Could you copy all of the records below exactly as they appear?
=== SOURCE MATERIAL ===
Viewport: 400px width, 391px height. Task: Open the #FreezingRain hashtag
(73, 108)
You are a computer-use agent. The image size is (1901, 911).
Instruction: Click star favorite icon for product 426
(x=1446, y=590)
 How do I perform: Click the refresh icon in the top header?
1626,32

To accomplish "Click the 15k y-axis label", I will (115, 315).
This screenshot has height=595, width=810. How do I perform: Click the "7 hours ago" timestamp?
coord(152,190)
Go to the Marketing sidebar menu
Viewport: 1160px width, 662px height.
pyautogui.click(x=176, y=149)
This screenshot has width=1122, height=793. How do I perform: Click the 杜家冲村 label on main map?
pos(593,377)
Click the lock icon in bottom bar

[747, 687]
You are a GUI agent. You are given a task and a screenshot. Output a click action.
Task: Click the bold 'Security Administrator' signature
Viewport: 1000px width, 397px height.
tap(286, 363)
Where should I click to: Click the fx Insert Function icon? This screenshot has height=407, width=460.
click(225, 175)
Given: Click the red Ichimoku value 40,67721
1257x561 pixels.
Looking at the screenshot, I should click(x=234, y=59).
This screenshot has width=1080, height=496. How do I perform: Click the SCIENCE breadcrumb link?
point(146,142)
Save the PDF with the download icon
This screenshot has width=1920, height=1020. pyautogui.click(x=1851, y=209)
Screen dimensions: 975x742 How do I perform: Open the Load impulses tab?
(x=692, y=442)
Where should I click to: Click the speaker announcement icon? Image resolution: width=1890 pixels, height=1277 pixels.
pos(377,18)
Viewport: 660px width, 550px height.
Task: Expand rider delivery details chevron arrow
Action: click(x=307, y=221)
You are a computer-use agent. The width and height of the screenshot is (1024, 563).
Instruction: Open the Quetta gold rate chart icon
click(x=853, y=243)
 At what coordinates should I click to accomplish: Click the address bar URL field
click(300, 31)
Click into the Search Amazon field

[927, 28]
===
== RESPONSE ==
Viewport: 400px width, 391px height. Task: Open the #FreezingRain hashtag
(73, 108)
You are a computer-use agent. The image size is (1901, 911).
Instruction: Click star favorite icon for product 426
(x=1446, y=590)
 How do I perform: Click the refresh icon in the top header?
1626,32

To accomplish "Click the 15k y-axis label", I will (115, 315).
This screenshot has height=595, width=810. How do I perform: Click the "7 hours ago" timestamp?
coord(152,190)
Go to the Marketing sidebar menu
Viewport: 1160px width, 662px height.
pyautogui.click(x=176, y=149)
This screenshot has width=1122, height=793. How do I perform: Click the 杜家冲村 label on main map?
pos(593,377)
Click the lock icon in bottom bar

[747, 687]
You are a GUI agent. You are given a task and a screenshot. Output a click action.
Task: Click the bold 'Security Administrator' signature
Viewport: 1000px width, 397px height.
tap(286, 363)
Where should I click to: Click the fx Insert Function icon? This screenshot has height=407, width=460.
click(225, 175)
Given: Click the red Ichimoku value 40,67721
1257x561 pixels.
Looking at the screenshot, I should click(x=234, y=59).
This screenshot has width=1080, height=496. How do I perform: Click the SCIENCE breadcrumb link?
point(146,142)
Save the PDF with the download icon
This screenshot has width=1920, height=1020. pyautogui.click(x=1851, y=209)
Screen dimensions: 975x742 How do I perform: Open the Load impulses tab?
(x=692, y=442)
Where should I click to: Click the speaker announcement icon? Image resolution: width=1890 pixels, height=1277 pixels.
pos(377,18)
Viewport: 660px width, 550px height.
Task: Expand rider delivery details chevron arrow
Action: click(x=307, y=221)
You are a computer-use agent. The width and height of the screenshot is (1024, 563).
Instruction: Open the Quetta gold rate chart icon
click(x=853, y=243)
 At what coordinates should I click to accomplish: Click the address bar URL field
click(300, 31)
Click into the Search Amazon field

[927, 28]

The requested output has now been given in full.